● Data for this exercise
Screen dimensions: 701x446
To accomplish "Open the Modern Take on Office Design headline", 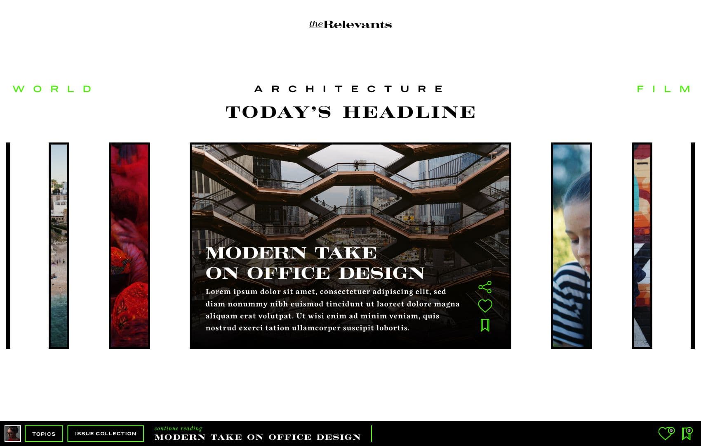I will [315, 261].

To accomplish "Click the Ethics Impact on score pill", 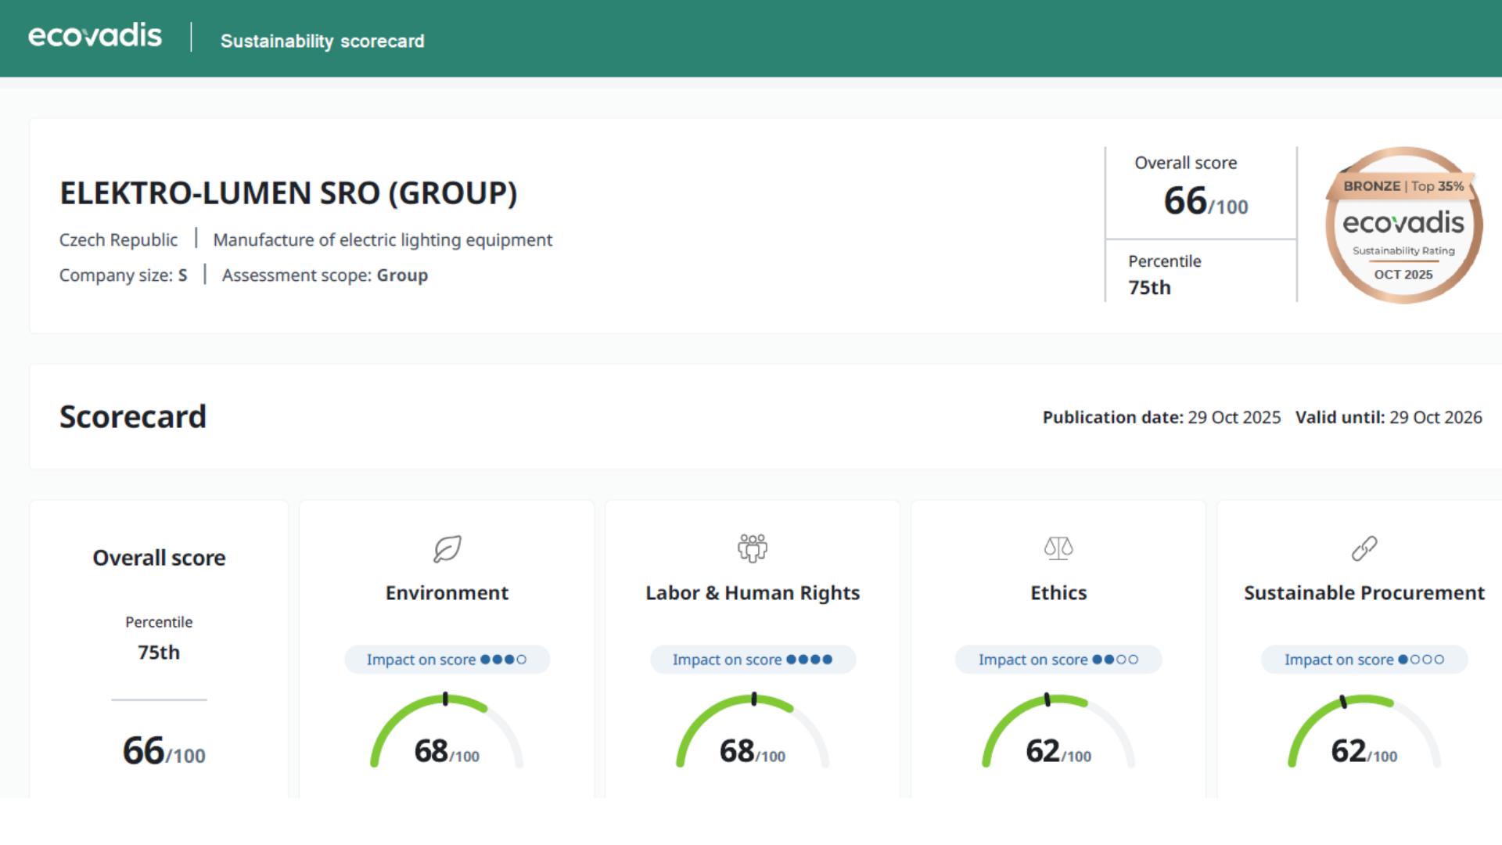I will [1058, 660].
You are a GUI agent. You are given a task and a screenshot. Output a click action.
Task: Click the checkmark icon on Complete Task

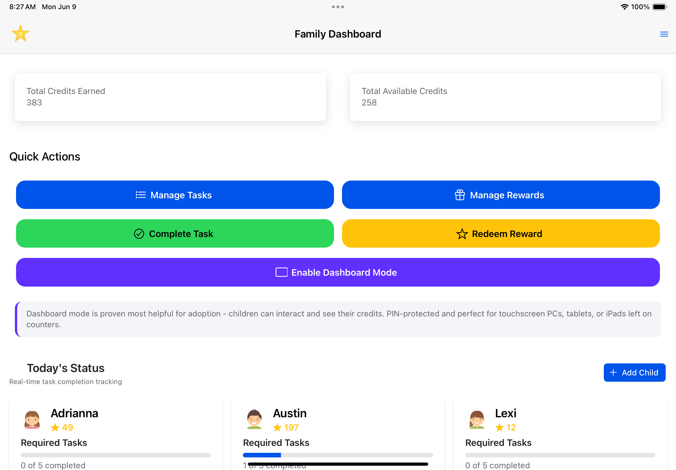139,234
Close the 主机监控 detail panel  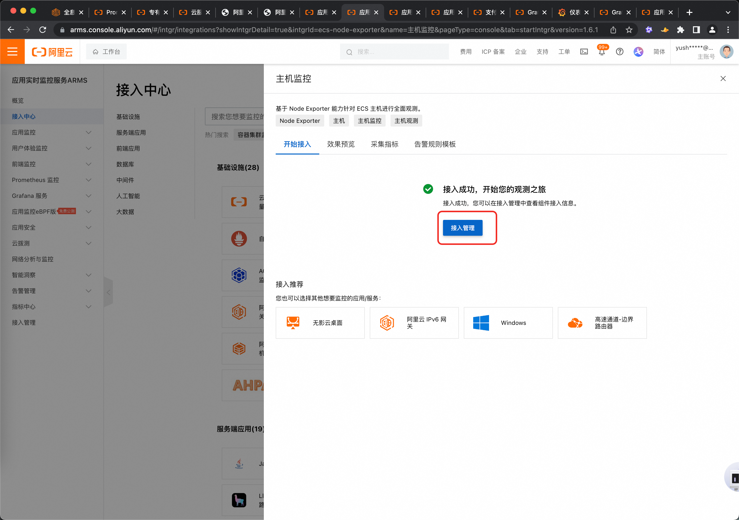coord(723,79)
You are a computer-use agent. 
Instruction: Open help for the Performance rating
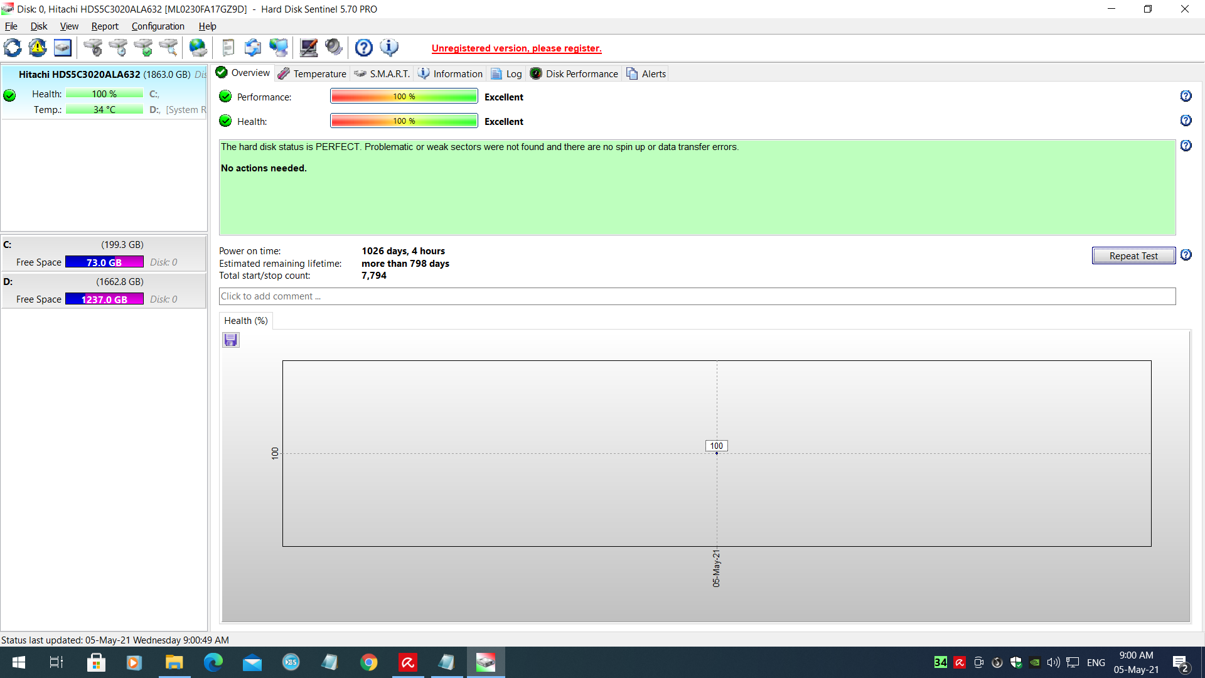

● Description of the task
Every line in the records above that has "agent" counts once. Give the total and nothing else.

● Finished exercise
2